Cloud Atlas was on a long list of ‘unfilmable’ books that have become reality on the screen, but unlike Life Of Pi, which garnered many an Oscar nomination, this proves that the novel should have stayed just that. On screen it’s a complete mess – sprawling, often dull, frequently incomprehensible, utterly humourless and with a vaguely eco-message that is presumably supposed to save its faults – it doesn’t.

There are six strands – six! – in this headache-inducing epic, all encountering varying degrees of injustice. Ben Wishaw’s Robert is a student who gets a job with an old, fading composer (Broadbent) helping him write a new piece. However when the old man blatantly steals the piece and threatens to reveal Robert’s homosexuality, Robert seems doomed.

Then there is Halle Berry’s 1970s eco-warrior journalist, trying to reveal the dangers of a nuclear plant run by the seedy and dangerous Hugh Grant. The British actor keeps threatening to retire, and on this evidence the sooner he does the better.

━━━━━━━━

### Tasks and exercises
1. Answer these questions from the Cloud Atlas review:
(a) How many strands does the film have?
(b) What job does Robert take?
(c) What is Halle Berry's journalist trying to reveal?
2. Condense the paragraph of the Cloud Atlas review that begins "There are six strands" into two sentences, keeping its main facts.
3. Write the next paragraph of the Cloud Atlas review, picking up after its final sentence.

━━━━━━━━

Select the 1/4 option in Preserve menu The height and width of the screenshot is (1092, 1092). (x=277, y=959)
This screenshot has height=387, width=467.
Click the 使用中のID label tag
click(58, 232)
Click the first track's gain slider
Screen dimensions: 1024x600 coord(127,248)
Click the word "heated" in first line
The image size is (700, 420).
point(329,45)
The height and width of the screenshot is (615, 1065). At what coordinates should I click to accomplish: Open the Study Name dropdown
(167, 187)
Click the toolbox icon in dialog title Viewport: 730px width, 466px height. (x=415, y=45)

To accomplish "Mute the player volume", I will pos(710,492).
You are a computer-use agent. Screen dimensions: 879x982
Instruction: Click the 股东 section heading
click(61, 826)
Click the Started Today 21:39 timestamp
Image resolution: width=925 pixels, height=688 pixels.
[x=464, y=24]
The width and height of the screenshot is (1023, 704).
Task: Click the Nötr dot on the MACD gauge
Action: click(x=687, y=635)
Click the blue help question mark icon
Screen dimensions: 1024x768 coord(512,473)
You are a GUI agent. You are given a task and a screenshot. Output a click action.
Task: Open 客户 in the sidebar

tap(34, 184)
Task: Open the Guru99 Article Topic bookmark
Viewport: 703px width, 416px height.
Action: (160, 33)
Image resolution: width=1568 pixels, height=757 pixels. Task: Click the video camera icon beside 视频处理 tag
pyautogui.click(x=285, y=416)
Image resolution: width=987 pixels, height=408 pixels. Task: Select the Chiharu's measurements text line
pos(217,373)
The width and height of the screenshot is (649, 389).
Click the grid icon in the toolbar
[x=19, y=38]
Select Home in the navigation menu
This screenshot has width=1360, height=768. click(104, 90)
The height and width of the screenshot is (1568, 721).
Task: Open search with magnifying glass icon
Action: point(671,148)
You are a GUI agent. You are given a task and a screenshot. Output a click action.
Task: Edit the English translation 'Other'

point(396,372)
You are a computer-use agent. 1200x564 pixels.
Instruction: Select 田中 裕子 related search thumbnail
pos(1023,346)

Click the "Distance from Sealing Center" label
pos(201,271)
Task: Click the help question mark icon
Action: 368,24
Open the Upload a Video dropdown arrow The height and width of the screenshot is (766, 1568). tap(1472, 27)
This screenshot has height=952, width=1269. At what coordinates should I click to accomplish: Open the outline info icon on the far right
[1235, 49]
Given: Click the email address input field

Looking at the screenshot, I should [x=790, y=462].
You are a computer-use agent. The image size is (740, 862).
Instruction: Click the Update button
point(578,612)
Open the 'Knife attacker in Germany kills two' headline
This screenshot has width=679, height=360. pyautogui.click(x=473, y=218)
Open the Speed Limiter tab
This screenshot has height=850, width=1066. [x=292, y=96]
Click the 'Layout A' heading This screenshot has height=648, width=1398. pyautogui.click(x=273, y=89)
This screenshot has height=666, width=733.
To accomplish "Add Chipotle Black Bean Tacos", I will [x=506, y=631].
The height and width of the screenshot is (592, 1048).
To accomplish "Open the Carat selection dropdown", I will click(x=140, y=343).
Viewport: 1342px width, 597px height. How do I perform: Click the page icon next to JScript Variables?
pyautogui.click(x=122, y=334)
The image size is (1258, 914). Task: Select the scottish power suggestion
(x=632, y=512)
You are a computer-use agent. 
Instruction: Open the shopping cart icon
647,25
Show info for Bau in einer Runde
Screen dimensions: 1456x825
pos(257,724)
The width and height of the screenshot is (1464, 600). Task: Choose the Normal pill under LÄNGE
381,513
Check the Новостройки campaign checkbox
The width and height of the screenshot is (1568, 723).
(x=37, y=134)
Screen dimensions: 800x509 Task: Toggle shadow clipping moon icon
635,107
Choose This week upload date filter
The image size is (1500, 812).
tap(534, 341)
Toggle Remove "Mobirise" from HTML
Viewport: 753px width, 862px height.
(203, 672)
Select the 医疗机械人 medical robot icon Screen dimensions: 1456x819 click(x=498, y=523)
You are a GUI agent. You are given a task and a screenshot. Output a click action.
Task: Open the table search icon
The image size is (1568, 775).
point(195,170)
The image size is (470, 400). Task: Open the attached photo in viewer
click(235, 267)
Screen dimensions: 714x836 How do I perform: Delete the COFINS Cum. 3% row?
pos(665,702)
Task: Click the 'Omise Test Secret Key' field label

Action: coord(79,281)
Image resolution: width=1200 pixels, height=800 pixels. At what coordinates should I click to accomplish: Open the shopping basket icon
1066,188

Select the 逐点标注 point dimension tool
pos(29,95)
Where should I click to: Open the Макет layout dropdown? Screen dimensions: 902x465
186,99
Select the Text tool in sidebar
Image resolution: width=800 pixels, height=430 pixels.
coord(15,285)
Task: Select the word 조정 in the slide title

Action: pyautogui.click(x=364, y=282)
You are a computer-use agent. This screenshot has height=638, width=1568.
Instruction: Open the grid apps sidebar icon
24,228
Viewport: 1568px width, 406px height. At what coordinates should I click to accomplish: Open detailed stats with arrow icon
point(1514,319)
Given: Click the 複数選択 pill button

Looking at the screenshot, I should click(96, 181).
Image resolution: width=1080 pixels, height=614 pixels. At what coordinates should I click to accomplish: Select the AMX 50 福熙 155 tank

━━━━━━━━

### Results by task
1.
(a) Six.
(b) He helps an old, fading composer (Broadbent) write a new piece.
(c) The dangers of a nuclear plant run by Hugh Grant's character.

2. The film has six strands, each involving some degree of injustice. In one, Ben Wishaw's student Robert helps an old composer (Broadbent) write a piece, but the old man steals it and threatens to reveal Robert's homosexuality.

3.
Berry’s other main character – all the actors play multiple roles under make-up – is some sort of scientist from the future helping out Tom Hanks’ dying Hawaii tribe, who keep being attacked by a vicious gang led by Grant again. If this is supposed to be hilarious it’s successful, but Berry and Hanks are so po-faced throughout I suspect we’re meant to take it seriously, including Grant as a savagem knife-wielding nutter.

There’s a slavery story involving a stowaway on a ship, nowhere near as entertaining as Django Unchained, and the tale of what appears to be a Yo Sushi worker in futuristic Seoul who escapes the system and tries to stick it to the man – nowhere near as powerful as Blade Runner.

The stories flit from one to the other, coming to no great conclusions apart from “everything affects everybody” and other such tedious clichés. At one point a character is told his anti-slavery stance is a drop in the ocean, he replies “an ocean is made up of many drops”. If you can stomach that sort of fifth-grade hippie dialogue without laughing this may be the film for you. Personally I felt my soul slipping under the chair with every passing minute.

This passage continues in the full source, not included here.